Fuckin' ignorant assholes. He was making a joke because of all the flak they got over an offhand comment last year. Get your shit straight and read for context if it doesn't cause you too much thinky-pain!


----------

MariozMaiCoPiLoT@SMurphyMail.com May 2, 2013 2:55 PM

@Dorky.Dara,...

Bitch, you know he's GAY right?

L-L-L-L-LOVES THE COCK!


----------

HungLikeHodor@Schlongzilla.com May 2, 2013 2:56 PM




----------

Darby_O'McTaterFamine@RiddleofSteel.com May 2, 2013 3:02 PM

@MariozMaiCoPiLoT,...

Not like somebody who decorates everything he owns, including his bedroom, with a fucking video-game character from the 80's, I guess...

LLLLL-LOVES the Pipes! Or is it the plunger? Or Mario's Mushroom-Headed Koopa-Crusher? I can never remember.


----------

3Pete_State_RASlin_Champ May 2, 2013 3:04 PM




----------

MariozMaiCoPiLoT@SMurphyMail.com May 2, 2013 3:10 PM

@Darby_O'McTaterFamine,...

Not like strokin' to Muscle-men and Bodybuilders all oiled-up and gleamin' in 80's flicks, right?

Are you seriously comparing fuckin' gaming to watching fuckin' GLADIATOR FLICKS???

L-L-L-L-LOVES THE HAMMER OF CROM! Or is it the Governator's Gavel?


----------

Darby_O'McTaterFamine@RiddleofSteel.com May 2, 2013 3:11 PM

@MariozMaiCoPiLoT,...




----------

MariozMaiCoPiLoT@SMurphyMail.com May 2, 2013 3:10 PM

@Darby_O'McTaterFamine,...

Double Dildo Action!




----------

Darby_O'McTaterFamine@RiddleofSteel.com May 2, 2013 3:11 PM

@MariozMaiCoPiLoT,...

Blow me, Mario!


----------

MariozMaiCoPiLoT@SMurphyMail.com May 2, 2013 3:13 PM

@Darby_O'McTaterFamine,...

FUCK YOU, CONAN!


----------

DMcCraddock@SentinelPrime.com May 2, 2013 3:16 PM

God damn it, Joe.

[Sent from encrypted source]


----------

Thing-A-Mah-Jig May 2, 2013 3:21 PM

You've got balls, man. These people are idiots.

Keep doin' it right!


----------

1 comment:

  1. @Dorky Dara - Come on. Double-D? I know I can't be the only one with my mind in the gutter that saw that. You sure you aren't Skynet? I mean...it's cool and all if you are. I know a thing or two about putting things into installer ports (Check out Ar Tonelico!).

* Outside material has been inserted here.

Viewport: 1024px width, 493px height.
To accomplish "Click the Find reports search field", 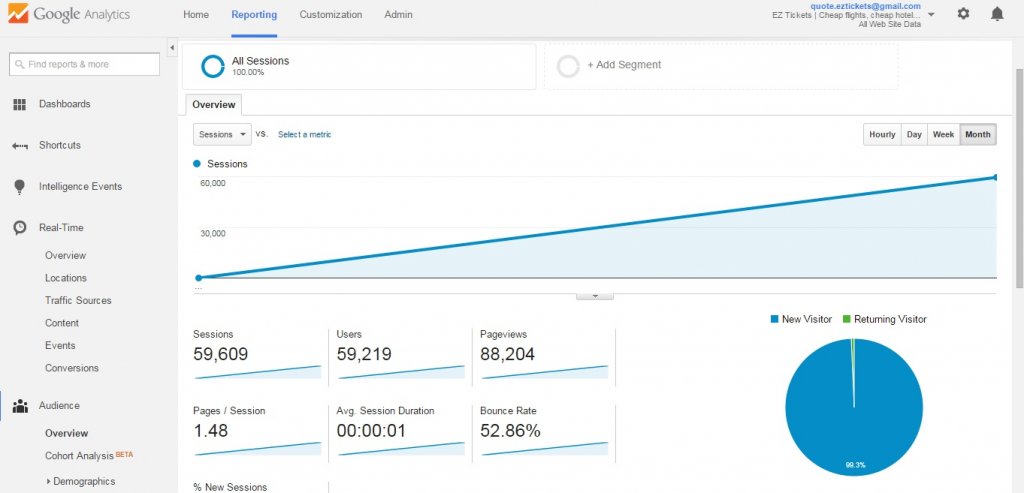I will tap(85, 64).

    Wouldn't it be some kind of modern tragedy if the super Amarna intelligent network could do everything--everything but love...?

    @Mario - I know this might stop your worship of him what with your obvious hopes for what your afterlife will be, but Satan isn't really all that packin'. It's really just a pubic bone and a prayer down there (he is an angel, you know). So...maybe find a new god to worship? One that knows how to put things right where you want them? I bet if I asked super nice I could get my girlfriend to spare a tentacle for you.

    @Danger/3pete - Ha ha, yeah. The old me would have flipped out and been all crazy. Are you familiar with Vietnam?

    @Jersey - I'm not lowering myself to using 3's as E's. I guess I could be a clone, technically. If you woke up tomorrow and found out you were a clone would it matter? I mean, I guess it might be a problem if the original was out there trying to kill your family or something. But fuck him, right? If he gets up in your shit, just kill HIS family. Represent.